The problem:
Only the lines from the one containing "Task: Click the 「コイらじ」フラワーフェスティバル SP title" through the last line of the data are to be written out, exactly and in full.

Exercise data:
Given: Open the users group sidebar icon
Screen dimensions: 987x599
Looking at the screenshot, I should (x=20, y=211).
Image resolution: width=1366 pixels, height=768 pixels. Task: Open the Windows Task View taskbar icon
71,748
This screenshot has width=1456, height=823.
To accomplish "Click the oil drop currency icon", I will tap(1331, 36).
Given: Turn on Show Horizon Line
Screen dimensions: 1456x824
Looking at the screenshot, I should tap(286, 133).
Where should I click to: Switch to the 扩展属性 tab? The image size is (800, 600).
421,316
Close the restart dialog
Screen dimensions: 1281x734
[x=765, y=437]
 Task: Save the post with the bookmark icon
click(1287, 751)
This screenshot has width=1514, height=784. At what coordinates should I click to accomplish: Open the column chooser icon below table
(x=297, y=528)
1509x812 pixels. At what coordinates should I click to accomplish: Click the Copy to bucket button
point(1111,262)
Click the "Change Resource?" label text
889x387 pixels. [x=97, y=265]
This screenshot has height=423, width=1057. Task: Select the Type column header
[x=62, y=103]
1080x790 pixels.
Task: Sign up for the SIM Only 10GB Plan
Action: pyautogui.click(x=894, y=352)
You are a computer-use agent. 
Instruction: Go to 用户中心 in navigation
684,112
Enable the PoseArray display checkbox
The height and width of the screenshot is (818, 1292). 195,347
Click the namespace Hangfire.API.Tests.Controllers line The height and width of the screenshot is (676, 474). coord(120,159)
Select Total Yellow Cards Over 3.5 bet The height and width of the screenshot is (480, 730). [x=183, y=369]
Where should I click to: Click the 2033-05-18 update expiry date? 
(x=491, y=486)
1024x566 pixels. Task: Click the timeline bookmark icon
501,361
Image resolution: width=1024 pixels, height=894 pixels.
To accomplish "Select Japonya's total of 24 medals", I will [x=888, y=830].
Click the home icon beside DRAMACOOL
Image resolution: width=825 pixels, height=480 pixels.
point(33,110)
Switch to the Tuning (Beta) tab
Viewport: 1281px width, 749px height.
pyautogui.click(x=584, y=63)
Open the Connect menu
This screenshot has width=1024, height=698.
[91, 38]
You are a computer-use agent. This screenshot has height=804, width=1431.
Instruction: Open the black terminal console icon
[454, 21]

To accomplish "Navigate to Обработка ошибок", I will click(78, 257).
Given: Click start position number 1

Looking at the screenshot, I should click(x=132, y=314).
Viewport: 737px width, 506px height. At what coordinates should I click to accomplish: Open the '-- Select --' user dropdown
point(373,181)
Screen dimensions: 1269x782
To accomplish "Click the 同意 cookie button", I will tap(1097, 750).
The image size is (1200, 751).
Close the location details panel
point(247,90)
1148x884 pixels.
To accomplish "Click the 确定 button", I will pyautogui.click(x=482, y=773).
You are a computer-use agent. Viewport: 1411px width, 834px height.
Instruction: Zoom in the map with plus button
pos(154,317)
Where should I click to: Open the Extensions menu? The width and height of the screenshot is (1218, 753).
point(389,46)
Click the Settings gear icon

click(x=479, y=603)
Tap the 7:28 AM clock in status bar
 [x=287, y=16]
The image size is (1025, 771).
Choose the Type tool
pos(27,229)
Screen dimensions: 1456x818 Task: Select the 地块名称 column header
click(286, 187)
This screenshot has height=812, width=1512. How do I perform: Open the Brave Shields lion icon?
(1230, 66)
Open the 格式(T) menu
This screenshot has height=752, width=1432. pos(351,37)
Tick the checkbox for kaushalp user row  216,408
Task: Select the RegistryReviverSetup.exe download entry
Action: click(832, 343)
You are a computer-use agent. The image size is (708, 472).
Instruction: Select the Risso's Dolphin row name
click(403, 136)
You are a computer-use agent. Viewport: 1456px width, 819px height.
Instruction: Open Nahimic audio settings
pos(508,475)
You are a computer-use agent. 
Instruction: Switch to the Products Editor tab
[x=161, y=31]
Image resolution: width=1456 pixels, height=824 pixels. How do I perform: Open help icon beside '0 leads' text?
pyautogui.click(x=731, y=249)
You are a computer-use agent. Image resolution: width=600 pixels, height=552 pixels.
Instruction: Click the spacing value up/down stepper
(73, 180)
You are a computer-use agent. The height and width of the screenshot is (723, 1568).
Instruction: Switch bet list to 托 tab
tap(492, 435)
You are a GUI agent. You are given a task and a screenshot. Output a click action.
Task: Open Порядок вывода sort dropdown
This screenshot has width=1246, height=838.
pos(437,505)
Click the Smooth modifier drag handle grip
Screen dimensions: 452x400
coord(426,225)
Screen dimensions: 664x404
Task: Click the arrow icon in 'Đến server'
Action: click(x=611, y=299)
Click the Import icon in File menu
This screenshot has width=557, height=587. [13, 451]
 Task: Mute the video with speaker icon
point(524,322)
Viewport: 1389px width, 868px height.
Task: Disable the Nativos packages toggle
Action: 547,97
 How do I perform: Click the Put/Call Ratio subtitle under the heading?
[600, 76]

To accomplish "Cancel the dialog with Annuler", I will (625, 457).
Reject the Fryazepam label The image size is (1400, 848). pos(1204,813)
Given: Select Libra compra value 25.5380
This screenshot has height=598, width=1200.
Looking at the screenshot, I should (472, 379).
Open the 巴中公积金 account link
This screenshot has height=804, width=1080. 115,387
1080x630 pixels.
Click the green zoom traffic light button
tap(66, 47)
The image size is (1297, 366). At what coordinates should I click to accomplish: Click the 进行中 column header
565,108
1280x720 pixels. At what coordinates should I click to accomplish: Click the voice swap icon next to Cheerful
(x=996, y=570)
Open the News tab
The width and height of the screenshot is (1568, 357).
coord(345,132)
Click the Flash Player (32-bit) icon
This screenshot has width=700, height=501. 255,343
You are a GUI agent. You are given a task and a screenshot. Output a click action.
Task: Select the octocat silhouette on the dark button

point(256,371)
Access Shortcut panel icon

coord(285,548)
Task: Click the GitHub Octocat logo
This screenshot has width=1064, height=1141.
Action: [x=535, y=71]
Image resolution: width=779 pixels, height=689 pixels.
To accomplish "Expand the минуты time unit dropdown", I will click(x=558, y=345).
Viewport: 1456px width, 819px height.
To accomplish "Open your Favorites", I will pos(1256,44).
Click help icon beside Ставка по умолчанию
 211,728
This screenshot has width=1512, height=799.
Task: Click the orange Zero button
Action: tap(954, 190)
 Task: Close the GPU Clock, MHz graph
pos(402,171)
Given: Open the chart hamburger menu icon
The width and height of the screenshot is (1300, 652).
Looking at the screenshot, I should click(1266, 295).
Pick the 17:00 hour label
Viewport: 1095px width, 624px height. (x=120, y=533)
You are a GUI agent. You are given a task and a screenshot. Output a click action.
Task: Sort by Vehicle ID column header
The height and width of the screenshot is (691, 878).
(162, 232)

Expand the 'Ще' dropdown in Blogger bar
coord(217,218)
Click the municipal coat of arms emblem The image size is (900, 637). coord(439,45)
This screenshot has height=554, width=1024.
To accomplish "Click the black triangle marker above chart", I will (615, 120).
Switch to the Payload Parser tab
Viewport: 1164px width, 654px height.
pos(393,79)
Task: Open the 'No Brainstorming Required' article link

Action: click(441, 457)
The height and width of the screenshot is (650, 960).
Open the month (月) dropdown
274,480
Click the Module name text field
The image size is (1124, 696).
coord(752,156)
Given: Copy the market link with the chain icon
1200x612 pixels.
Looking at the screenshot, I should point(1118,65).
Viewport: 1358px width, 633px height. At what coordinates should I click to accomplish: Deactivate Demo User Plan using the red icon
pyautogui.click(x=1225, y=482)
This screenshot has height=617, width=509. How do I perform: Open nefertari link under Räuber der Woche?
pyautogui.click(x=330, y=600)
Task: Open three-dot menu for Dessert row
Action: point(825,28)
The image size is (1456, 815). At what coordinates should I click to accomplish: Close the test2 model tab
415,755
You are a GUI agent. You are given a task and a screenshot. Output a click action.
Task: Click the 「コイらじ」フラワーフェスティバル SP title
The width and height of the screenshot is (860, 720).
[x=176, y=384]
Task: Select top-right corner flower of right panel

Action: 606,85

Task output:
Task: Click the 「コイらじ」フラワーフェスティバル SP title
The width and height of the screenshot is (860, 720).
[x=176, y=384]
Task: Select top-right corner flower of right panel

Action: 606,85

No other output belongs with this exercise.